Interferon-{lambda} renders epithelial cells of respiratory and gastrointestinal tract resistant to viral infections.

Virus-infected cells secrete a broad range of interferons (IFN) which confer resistance to yet uninfected cells by triggering the synthesis of antiviral factors. The relative contribution of the various IFN subtypes to innate immunity against virus infections remains elusive. IFN-alpha, IFN-beta and other type I IFN molecules signal through a common universally expressed cell surface receptor, whereas type III IFN (IFN-lambda) uses a distinct cell type-specific receptor complex for signaling.
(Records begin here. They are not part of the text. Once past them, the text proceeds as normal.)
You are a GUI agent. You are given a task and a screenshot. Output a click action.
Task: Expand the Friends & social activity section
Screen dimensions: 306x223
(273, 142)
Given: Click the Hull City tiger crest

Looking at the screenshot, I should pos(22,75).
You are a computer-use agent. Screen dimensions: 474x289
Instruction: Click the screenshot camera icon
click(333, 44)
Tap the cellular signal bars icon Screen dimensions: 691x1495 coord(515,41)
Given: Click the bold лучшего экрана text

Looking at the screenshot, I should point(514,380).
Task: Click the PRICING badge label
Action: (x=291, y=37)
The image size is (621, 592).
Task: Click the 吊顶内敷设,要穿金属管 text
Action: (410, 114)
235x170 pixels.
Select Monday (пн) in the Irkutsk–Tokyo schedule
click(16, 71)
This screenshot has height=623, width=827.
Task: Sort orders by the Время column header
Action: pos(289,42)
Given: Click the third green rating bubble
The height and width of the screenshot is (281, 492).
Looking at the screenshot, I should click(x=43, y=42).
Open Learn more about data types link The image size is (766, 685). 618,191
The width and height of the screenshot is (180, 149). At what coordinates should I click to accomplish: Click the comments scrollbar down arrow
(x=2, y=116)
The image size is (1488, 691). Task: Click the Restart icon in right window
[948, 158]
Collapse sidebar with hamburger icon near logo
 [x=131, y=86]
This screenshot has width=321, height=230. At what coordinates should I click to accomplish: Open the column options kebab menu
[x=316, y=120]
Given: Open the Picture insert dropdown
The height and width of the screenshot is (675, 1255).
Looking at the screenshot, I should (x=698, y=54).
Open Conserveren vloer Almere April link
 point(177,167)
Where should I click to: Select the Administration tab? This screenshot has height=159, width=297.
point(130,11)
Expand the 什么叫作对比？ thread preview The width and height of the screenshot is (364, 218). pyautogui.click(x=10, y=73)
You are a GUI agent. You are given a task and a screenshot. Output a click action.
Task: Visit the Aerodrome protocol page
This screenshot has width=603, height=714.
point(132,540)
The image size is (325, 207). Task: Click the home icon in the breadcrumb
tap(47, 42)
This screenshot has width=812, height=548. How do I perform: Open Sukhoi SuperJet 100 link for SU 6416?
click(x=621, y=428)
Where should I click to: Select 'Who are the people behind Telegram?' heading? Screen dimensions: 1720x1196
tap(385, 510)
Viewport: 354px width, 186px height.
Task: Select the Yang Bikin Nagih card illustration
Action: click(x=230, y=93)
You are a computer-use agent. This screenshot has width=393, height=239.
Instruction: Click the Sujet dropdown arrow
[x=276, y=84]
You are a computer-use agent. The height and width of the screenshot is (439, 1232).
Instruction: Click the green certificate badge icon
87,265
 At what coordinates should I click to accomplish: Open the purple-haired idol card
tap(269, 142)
Using mice lacking functional receptors for type I IFN, type III IFN, or both, we found that IFN-lambda plays an important role in the defense against several human pathogens that infect the respiratory tract such as influenza A virus, influenza B virus, respiratory syncytial virus, human metapneumovirus and SARS coronavirus. These viruses were more pathogenic and replicated to higher titers in the lung of mice lacking both IFN receptors than in mice with single IFN receptor defects. By contrast, Lassa fever virus, which infects via the respiratory tract but primarily replicates in the liver, was not influenced by the IFN-lambda receptor defect. Careful analysis revealed that expression of functional IFN-lambda receptor complexes in lung and intestinal tract is restricted to epithelial cells and few other undefined cell types. Interestingly, we found that SARS coronavirus was present in feces from infected mice lacking receptors for both type I and type III IFN but not from mice lacking single receptors, supporting the view that IFN-lambda contributes to the control of viral infections in epithelial cells of both respiratory and gastrointestinal tract.